Еще одно впечатление, которое возникло во время спектакля. Райкин начал его виртуозно. Зал затаился, нащупывая контакт с артистом. Или наоборот. Но уже после первых нескольких фраз я понял, что опять появляется та самая скрытая, не высказанная и почти не обозначиваемая, но конфронтация к правительству, состоянию умов, интеллигенция и в частности еврейская интеллигенция, что-то затаила по отношению к власти. Она хотела бы что-то сказать, но почему-то не может сформулировать.
О президенте. Путин приехал в этот раз почти без опозданий, прошел вместе с Лужковым через весь зал и тут же появился в ложе уже в конце зала, места эти неудобные, от сцены далеко. Во время этого прохода раздалось несколько одиноких хлопков, но зал не встал и не приветствовал президента. Я тоже растерялся, я клакер опытный, и не хлопнул несколько раз властно в ладоши. Но этот зал, может быть, этого и не ждал. Путин отыгрался уже во второй части вечера, когда вручал орден. Его речь была искренна и политически умна. Он вспомнил и Аркадия Исааковича, и культ в обществе, который был по отношению к нему. На чужой площадке президент многого добился. Это было, по сути, то же, за чем он приезжал в наш институт. Правда, передо мной некий дамский голос напомнил фразу из Крылова: «кукушка хвалит петуха за то, что хвалит он…» Зал все-таки Путин заставил подняться с аплодисментами, но люди свободные, наглые и много о себе думающие, — в зале были сидящие проплешины.

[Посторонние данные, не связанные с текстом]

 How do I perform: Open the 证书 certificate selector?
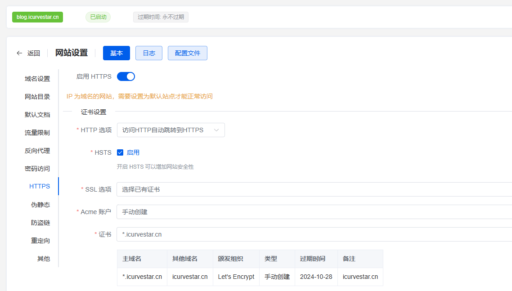(x=314, y=234)
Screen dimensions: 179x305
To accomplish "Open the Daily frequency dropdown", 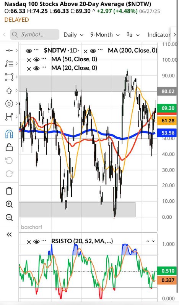I will tap(73, 35).
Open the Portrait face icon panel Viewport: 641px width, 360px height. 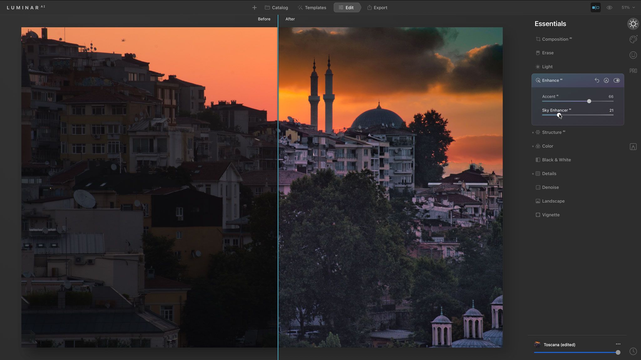click(633, 55)
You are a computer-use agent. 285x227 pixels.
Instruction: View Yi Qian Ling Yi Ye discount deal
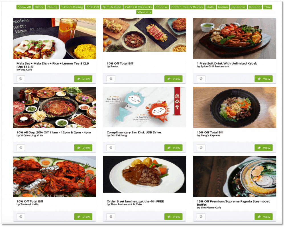pos(83,148)
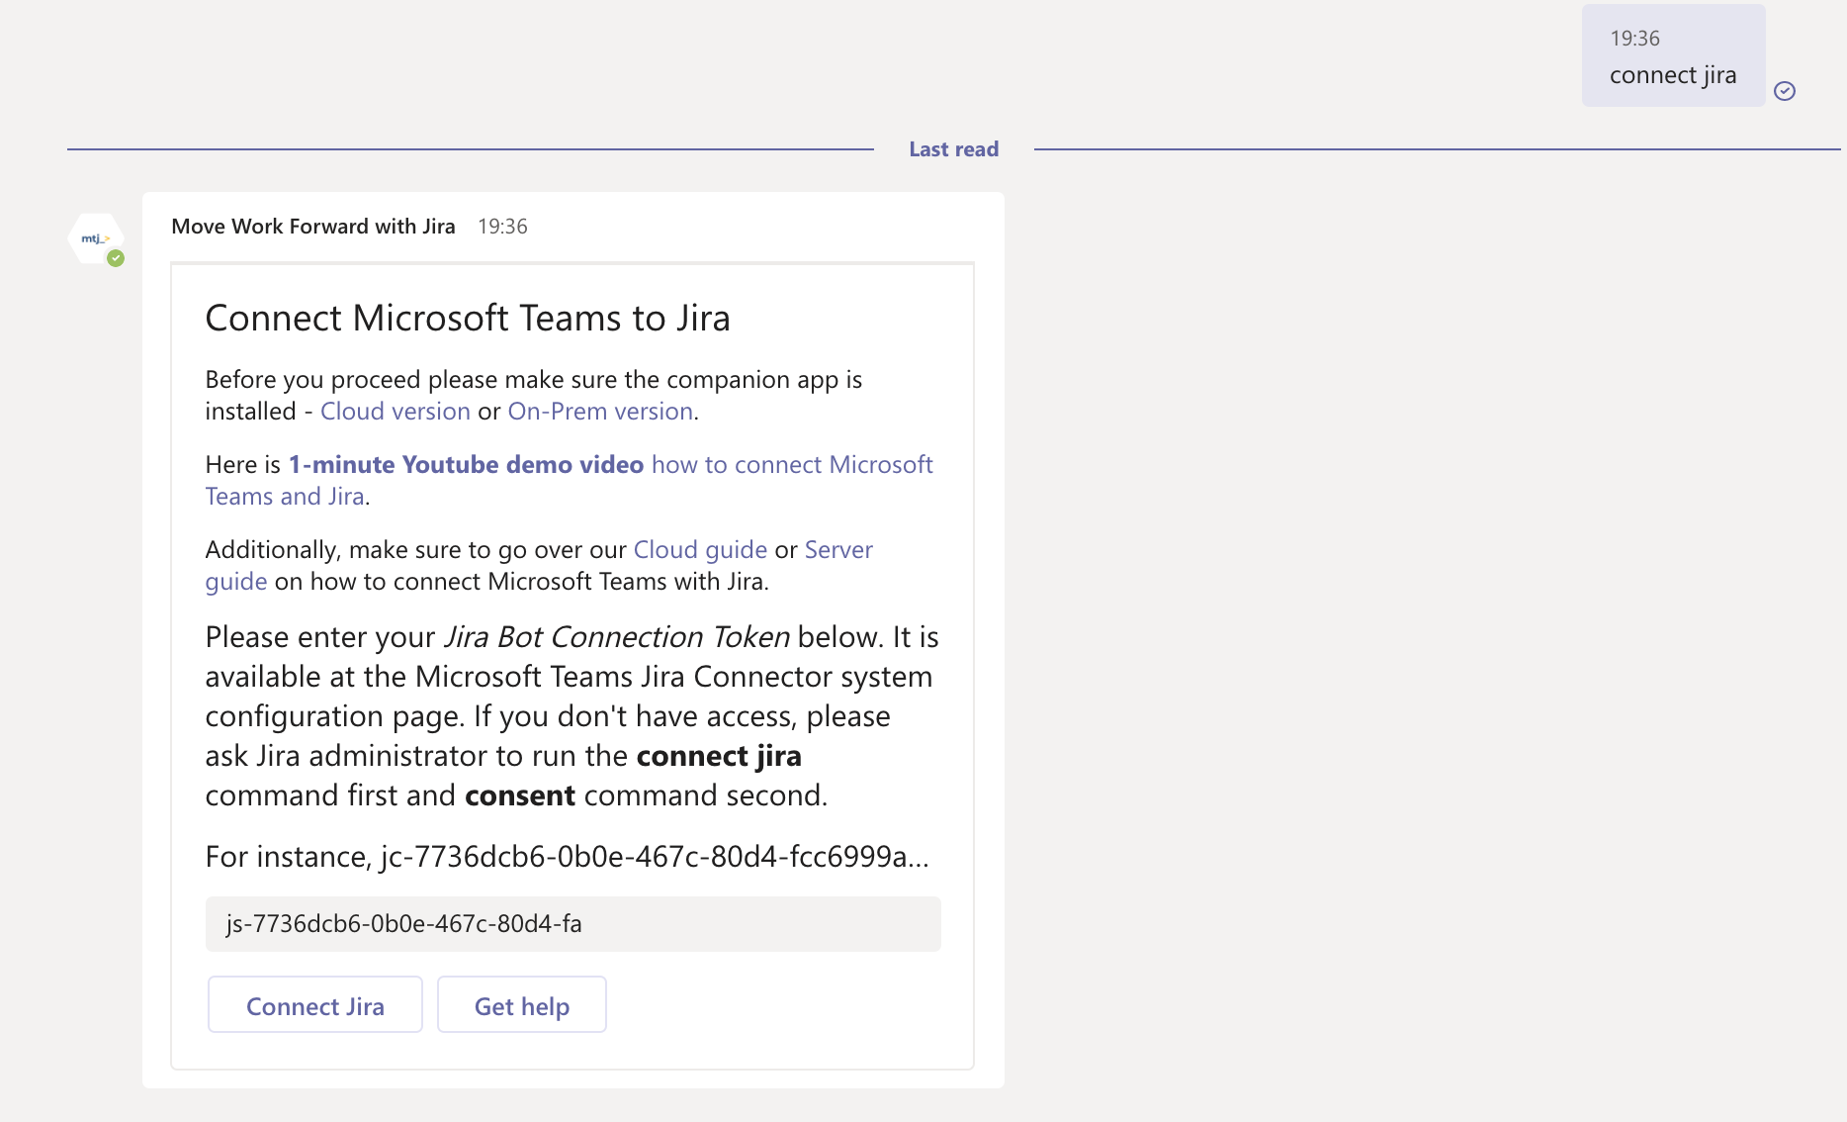
Task: Click the bot message 19:36 timestamp
Action: [x=502, y=227]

Очень хорош и изящен был Райкин, когда во время номера, который на сцене показывали его жена и дочь, вдруг сделал несколько танцевальных невероятного изящества па. И тут я перейду к Цискаридзе.
Я впервые увидел его, вернее показал на него С.П., еще перед началом, когда мы все стояли перед входом в театр. В маечке, небольшой и хрупкий, с сумочкой через плечо и явно не в своей тарелке. Не его круг людей и зрителей, никто с ним, кроме Киркорова не заговаривает. Я был потрясен, потому что для меня это один из немногих здесь не просто деятелей искусства, а бесспорный гений, чье имя войдет во все энциклопедии. В первый же перерыв я подошел к Цискаридзе, он сразу же сказал о моей книге, что несколько раз мне звонил, чтобы поблагодарить, он сохранил мою визитную карточку. В мире вообще какие-то странные совпадения. Еще утром я прочел интервью с ним журнале «Культ личностей», которые мне прислал Эдик Дорожкин. Я пригласил Николая как-нибудь зайти в институт. Это, пожалуй, один из немногих людей, к которым я испытываю некое божественное преклонение. Гении не часто встречаются на нашем пути.